As a side dish, roasted turnips are a mellow, caramelized crowd-pleaser.

  1. Prepare by slicing off the root end, and if larger than a few inches in diameter, peeling.
  2. Medium dice, and toss with a tablespoon or two of olive oil and season with salt and pepper, or a favorite spice blend like Chinese five-spice powder or za’atar.
  3. Arrange in a single layer on a baking sheet, and roast in a 400 F oven, stirring once or twice for even color, until a paring knife passes easily through and they are golden brown and crispy.
Gordon Ramsay's chicken and root vegetables on plate

Chef Gordon Ramsay’s Glazed Carrots and Turnips Recipe

Prep Time
10 min
Total Time
25 min
Cook Time
15 min


  • 8 Thumbelina carrots, peeled
  • 8 Tokyo turnips, peeled
  • 4 star anise
  • 4 cinnamon sticks
  • 2 tablespoons honey
  • 3 tablespoons unsalted butter, cubed
  • ¼ cup chicken stock
  • Maldon or kosher salt to taste
  1. Bring a medium pot of water to a boil and add enough salt to the water to be able to taste it easily.
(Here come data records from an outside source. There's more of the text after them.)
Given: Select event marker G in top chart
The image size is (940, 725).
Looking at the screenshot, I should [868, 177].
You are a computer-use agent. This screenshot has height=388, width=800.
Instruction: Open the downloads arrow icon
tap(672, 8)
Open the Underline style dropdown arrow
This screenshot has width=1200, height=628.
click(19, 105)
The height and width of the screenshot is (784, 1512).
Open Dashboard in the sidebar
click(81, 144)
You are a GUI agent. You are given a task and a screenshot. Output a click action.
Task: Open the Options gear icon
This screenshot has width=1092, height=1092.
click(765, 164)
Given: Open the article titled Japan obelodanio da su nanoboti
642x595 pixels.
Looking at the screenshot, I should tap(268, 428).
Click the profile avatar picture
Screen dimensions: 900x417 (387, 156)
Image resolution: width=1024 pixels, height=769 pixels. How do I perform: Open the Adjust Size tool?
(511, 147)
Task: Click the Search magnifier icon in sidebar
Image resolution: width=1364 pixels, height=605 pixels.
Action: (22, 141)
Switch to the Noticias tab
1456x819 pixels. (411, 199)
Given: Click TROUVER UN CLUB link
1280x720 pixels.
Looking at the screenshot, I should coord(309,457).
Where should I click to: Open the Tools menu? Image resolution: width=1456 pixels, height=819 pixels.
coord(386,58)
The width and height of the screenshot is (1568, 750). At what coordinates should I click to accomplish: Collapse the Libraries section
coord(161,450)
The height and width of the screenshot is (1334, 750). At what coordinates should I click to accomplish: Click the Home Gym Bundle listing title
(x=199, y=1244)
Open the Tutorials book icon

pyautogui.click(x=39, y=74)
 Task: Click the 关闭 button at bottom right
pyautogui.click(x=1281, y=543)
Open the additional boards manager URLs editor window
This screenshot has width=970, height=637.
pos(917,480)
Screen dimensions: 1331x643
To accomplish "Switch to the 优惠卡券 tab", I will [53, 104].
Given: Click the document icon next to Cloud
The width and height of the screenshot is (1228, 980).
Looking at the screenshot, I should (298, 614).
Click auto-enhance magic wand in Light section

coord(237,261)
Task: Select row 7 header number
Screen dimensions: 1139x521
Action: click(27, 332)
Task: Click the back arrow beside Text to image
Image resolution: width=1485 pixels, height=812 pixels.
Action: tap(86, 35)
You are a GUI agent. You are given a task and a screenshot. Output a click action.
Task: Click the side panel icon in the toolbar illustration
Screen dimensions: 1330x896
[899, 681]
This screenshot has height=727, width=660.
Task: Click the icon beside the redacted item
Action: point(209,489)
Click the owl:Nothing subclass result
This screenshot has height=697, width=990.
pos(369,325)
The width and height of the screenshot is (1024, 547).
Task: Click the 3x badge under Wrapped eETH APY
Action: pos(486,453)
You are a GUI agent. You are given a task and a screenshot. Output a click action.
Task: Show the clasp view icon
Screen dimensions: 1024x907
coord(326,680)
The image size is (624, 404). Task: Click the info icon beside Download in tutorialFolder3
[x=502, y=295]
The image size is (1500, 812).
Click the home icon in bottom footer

The salt will permeate into the vegetables so each bite of the finished product will be seasoned throughout.
  2. To make an ice bath, fill a large bowl halfway with ice and add cold water to cover.
  3. Once the water is at a boil, blanch the carrots for 2 minutes. If the sizing of the carrots is uneven, add the larger carrots first and let them cook for 1 minute before adding in the smaller carrots. Transfer blanched carrots to the ice bath for 3 to 5 minutes to stop the cooking process. Bring the blanching water back to a boil and repeat with the turnips. As each group of blanched vegetables is finished chilling in the ice bath, transfer to a sheet tray lined with paper towels to dry.
  4. Heat olive oil in a large sauté pan on medium heat, then add the cinnamon sticks, star anise, honey, and a pinch of salt. Once the honey starts to bubble, add the blanched carrots and turnips and toss to coat. Cook over medium heat for 3 minutes, turning the vegetables frequently. Add butter to the pan and stir frequently. Let the butter begin to froth and deglaze the pan with chicken stock. Cook for 2 to 3 minutes until the liquid has evaporated and the carrots and turnips are cooked through.